# EXERCISE DESCRIPTION
Look through the lines below; wherever the word "panel" appears, copy that line.

Collected data entries
####

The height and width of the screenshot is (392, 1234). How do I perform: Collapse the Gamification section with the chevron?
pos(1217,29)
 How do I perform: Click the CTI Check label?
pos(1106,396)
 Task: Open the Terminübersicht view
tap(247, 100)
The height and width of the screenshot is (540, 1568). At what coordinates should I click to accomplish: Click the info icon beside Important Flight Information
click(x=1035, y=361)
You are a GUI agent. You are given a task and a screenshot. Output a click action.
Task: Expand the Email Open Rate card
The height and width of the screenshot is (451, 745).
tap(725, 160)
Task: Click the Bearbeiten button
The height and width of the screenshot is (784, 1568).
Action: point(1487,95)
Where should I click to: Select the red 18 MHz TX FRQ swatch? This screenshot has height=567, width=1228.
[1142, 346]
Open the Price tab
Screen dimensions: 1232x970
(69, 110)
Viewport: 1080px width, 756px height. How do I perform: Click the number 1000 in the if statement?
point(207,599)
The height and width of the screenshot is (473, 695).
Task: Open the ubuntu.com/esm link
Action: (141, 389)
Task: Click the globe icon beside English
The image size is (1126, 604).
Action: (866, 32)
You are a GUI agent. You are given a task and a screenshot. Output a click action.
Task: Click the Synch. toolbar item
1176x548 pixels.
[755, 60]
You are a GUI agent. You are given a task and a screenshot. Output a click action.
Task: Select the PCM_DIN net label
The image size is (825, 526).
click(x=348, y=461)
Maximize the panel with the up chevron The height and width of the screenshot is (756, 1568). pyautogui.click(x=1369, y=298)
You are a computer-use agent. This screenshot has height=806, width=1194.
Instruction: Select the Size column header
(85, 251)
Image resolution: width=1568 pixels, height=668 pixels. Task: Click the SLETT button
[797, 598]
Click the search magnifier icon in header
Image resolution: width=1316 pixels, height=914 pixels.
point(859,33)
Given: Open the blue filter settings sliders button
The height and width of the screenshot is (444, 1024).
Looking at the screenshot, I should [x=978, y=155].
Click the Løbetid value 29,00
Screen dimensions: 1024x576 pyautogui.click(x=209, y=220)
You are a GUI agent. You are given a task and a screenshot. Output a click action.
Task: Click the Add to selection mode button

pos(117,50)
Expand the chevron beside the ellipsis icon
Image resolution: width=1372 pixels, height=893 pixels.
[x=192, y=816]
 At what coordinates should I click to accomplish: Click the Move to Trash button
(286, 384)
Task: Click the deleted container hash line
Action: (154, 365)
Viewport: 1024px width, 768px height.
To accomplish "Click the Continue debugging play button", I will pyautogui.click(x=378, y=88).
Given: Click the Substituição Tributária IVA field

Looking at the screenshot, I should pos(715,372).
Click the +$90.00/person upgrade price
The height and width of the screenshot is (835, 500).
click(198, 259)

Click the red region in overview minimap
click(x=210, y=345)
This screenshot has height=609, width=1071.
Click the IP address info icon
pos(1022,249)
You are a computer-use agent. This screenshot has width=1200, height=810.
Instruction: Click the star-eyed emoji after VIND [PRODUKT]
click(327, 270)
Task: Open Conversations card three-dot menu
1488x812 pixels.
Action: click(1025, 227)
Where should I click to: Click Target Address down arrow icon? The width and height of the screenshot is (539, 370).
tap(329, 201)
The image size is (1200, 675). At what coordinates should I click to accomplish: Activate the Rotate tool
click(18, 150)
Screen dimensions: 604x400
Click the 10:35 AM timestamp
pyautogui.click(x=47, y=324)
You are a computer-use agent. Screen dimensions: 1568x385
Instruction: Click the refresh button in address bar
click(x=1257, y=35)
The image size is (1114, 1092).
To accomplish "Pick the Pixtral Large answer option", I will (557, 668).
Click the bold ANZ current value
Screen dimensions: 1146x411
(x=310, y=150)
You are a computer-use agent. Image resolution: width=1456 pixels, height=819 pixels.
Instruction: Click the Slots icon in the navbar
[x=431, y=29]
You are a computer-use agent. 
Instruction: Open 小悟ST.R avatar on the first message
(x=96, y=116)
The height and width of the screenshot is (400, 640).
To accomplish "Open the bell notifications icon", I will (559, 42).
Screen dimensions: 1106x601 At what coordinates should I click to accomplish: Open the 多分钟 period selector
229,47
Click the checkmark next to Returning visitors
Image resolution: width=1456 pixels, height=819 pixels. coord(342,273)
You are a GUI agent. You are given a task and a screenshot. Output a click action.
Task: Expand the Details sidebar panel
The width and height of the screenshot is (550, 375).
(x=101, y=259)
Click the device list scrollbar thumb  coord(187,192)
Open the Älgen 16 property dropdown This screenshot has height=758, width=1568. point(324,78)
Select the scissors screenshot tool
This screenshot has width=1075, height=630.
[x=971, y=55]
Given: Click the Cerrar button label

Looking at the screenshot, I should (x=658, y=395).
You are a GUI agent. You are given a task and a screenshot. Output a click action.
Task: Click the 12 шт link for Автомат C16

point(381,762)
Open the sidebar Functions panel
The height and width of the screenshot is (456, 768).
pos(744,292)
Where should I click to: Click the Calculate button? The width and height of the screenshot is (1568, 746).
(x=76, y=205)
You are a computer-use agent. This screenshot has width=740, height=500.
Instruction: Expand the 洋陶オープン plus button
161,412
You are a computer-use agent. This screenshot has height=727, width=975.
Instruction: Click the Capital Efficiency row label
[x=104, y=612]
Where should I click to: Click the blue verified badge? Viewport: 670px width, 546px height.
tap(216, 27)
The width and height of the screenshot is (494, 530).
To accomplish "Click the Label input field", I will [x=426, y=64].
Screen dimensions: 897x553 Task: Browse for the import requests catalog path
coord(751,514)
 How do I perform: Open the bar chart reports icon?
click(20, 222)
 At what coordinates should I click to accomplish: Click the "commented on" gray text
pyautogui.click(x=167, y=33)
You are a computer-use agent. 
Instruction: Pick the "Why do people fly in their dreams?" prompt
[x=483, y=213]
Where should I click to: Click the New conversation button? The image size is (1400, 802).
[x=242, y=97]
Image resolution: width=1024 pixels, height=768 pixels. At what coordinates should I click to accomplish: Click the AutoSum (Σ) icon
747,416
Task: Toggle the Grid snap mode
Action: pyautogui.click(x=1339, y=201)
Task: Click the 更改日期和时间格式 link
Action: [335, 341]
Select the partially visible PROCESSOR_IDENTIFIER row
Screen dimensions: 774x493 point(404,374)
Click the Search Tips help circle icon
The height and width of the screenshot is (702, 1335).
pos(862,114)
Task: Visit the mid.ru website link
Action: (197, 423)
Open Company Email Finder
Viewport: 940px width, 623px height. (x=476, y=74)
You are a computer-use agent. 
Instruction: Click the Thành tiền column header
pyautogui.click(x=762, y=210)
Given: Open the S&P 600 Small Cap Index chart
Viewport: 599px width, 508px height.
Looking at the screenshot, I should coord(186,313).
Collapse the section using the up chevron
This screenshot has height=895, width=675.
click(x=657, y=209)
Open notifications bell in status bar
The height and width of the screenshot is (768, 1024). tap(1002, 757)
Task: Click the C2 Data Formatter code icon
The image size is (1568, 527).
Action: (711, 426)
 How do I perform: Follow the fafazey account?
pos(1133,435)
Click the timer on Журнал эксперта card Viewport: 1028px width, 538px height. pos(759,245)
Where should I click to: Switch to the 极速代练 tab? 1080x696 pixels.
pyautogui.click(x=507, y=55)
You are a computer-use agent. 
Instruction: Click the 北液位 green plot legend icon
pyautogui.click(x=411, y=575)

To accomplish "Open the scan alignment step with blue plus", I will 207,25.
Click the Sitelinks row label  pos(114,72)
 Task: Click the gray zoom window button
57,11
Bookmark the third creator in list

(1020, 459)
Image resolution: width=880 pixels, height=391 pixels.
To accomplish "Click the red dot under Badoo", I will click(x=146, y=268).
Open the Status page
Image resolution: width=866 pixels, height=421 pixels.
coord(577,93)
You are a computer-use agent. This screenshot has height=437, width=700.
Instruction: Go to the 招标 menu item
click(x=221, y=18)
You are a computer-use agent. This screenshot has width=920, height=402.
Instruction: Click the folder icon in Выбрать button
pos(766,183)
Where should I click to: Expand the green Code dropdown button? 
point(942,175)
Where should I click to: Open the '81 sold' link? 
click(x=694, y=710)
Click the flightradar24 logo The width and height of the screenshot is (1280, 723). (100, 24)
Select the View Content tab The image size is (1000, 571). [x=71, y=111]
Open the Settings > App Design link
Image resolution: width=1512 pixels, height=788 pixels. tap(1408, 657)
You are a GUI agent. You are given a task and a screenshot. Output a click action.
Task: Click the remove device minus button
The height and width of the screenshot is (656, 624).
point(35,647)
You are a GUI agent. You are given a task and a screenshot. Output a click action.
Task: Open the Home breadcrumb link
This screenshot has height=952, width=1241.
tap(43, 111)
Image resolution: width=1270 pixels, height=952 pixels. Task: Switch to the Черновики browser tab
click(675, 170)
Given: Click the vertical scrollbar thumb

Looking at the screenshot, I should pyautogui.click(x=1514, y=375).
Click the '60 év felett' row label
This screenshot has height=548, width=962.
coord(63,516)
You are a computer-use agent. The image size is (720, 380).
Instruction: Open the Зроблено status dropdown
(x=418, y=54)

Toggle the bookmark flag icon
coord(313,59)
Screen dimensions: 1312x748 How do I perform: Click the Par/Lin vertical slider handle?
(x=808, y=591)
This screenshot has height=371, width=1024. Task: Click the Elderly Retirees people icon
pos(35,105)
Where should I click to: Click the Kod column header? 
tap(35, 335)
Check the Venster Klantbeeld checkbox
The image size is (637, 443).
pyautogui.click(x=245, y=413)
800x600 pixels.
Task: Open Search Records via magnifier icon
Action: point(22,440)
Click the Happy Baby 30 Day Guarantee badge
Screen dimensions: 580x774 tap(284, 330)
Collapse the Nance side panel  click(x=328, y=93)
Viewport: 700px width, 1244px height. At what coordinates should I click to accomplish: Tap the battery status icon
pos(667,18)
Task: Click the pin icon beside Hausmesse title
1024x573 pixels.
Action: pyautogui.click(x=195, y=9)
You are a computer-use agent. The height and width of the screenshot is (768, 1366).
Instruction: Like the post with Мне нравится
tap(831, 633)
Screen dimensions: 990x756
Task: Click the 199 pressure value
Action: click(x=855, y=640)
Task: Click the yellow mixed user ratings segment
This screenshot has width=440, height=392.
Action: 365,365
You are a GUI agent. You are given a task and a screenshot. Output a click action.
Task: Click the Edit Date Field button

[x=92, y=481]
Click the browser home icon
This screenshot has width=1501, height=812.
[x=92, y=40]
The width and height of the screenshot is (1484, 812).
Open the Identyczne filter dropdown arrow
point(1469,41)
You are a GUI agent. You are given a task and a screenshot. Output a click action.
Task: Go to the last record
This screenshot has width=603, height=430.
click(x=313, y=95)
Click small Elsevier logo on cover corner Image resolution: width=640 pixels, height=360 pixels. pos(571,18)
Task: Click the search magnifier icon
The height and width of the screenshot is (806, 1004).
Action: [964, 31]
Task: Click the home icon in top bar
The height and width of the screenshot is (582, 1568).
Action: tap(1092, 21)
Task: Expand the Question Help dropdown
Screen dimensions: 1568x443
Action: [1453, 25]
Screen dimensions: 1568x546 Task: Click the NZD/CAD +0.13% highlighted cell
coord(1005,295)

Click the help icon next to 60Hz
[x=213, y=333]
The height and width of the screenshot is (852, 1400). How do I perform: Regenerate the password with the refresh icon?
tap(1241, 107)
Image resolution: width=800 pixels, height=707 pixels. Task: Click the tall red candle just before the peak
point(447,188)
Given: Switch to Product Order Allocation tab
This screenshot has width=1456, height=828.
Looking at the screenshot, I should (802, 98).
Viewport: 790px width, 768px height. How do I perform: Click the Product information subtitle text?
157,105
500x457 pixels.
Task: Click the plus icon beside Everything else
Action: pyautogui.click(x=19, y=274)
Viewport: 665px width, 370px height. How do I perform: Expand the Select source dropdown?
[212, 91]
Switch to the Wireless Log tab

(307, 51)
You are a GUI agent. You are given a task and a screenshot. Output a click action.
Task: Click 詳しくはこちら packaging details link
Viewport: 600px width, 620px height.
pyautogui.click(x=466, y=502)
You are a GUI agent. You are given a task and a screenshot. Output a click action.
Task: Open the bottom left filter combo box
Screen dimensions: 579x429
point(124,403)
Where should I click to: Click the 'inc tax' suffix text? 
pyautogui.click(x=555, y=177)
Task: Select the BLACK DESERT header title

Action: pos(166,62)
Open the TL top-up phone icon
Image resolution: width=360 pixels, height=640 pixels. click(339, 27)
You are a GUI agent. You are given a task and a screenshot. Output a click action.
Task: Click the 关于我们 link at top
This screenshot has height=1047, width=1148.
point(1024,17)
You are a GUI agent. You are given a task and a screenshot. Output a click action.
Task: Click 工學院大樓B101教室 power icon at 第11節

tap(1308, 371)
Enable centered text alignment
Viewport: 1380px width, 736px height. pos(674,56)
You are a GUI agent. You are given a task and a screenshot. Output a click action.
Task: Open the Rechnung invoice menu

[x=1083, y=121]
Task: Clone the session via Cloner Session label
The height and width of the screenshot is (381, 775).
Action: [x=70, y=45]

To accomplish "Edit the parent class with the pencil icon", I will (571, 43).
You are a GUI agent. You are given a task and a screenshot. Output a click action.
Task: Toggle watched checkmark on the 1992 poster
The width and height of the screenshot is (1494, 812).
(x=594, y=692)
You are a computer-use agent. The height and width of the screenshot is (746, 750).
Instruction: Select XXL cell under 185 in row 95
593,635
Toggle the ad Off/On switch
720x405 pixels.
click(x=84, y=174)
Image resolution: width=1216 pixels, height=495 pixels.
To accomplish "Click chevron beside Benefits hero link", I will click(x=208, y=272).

####

# TASK RESPONSE
Maximize the panel with the up chevron The height and width of the screenshot is (756, 1568). pyautogui.click(x=1369, y=298)
Task: Expand the Details sidebar panel
Open the sidebar Functions panel
Collapse the Nance side panel  click(x=328, y=93)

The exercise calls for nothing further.